Figure 4. Natural killer-derived extracellular vesicles (NK-EVs) promote CD4+ T cell activation and IL-2 release but not regulatory T cell (Treg) responses.

(A) Flow cytometry analysis of isolated CD4+ T cells incubated under non-cytokine-polarizing (upper panel) and Th1 cytokine-polarizing (with a mixture of IL-2 and IL-12, lower panel) conditions. Dot plots show the expression of CD4 and CD25 in gated single live cells ± SEM, after addition of NK-EVs. Plots show the quantification of n≥4 independent experiments. Significance was assessed with paired Student’s t-test; *p<0.05, **p<0.01. (B) ELISA quantification of soluble IL-2 in supernatants from CD4+ cultured T cells in the indicated conditions (unpolarized, upper panel; cytokine polarized, lower panel). The graph shows the mean concentration from n≥3 independent experiments. Significance was assessed by paired Student’s t-test; *p<0.05. (C,D) Quantitative real-time PCR showing FOXP3 (C, left); IL10 (D, right) and PTEN (D) mRNA levels at days 3 and 6 in CD4+ T cells after culture in the indicated conditions. Relative expression is shown, normalized to GAPDH and ACTB. Significance was assessed by paired Student’s t test; *p<0.05.

Figure 4.

Figure 4—figure supplement 1. mRNA target modulation in CD4+ T cells mediated by natural killer-derived extracellular vesicles (NK-EVs).

Figure 4—figure supplement 1.

(A–F) Quantitative real-time PCR at days 3 and 6, as indicated in either non-polarizing (upper panels) or cytokine-polarizing (lower panels) conditions, showing mRNA levels of IL6 (A), IL1B (B), SOCS1 (C), TGFB (D), TNFA (E), and INPP5D (F) respectively, normalized to GAPDH and ACTB. Significance was assessed with paired Student’s t test; *p<0.05.
Figure 4—figure supplement 2. T cell activation is specific of natural killer-derived extracellular vesicles (NK-EVs).

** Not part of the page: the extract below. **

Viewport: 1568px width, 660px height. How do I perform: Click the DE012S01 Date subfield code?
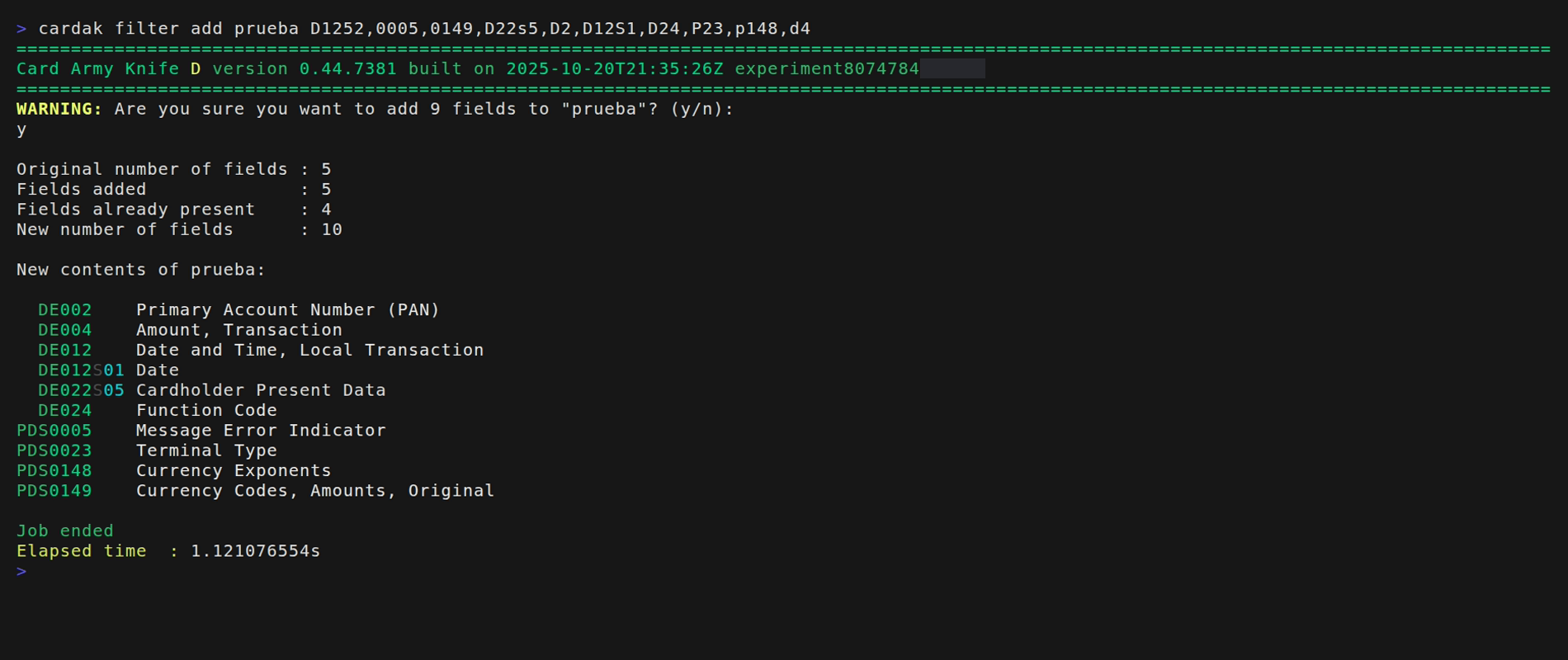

Figure 4—figure supplement 2.

(A,B) Isolated CD4+ T cells were incubated with 80 µM of Dynasore prior to functional analyses. (A) Flow cytometry analysis showing CD4 and CD25. A representative experiment is shown. (B) Bar charts plots show the percentage of CD4+ CD25+ cells in gated live T cells (min to max and median values), normalizing NK-EV (obtained by ultracentrifugation, as previously described) to PBS-treated cells. Panel show the quantification of n≥4 independent experiments. Significance was assessed with paired Student’s t-test; *p<0.05. (C,D) NK-EVs from activated NK cells were isolated by size-exclusion chromatography (SEC). (C) Flow cytometry analysis showing CD4 and CD25 expression. A representative experiment is shown. (D) Bar charts show the percentage of CD4+ CD25+ T cells, normalizing NK-EV (obtained by SEC) to PBS-treated cells. Panel shows the quantification of n≥4 independent experiments. Significance was assessed with paired Student’s t-test; *p<0.05, **p<0.01, **p<0.001. (E,F) Small EVs were isolated by differential ultracentrifugation from Raji and HEK human cell lines and their effects on isolated CD4+ T cells were analysed. (E) Flow cytometry analyses showing CD4 and CD25 expression in CD4+ T cells treated with either PBS, HEK-EVs, or Raji-EVs, as indicated, either in the presence or absence of Th1-polarizing cyokines. A representative experiment is shown. (F) Charts show the quantification of the percentage of CD4+ CD25+ T cells in the different conditions from four independent experiments. Significance was assessed with paired Student’s t-test; **p<0.01.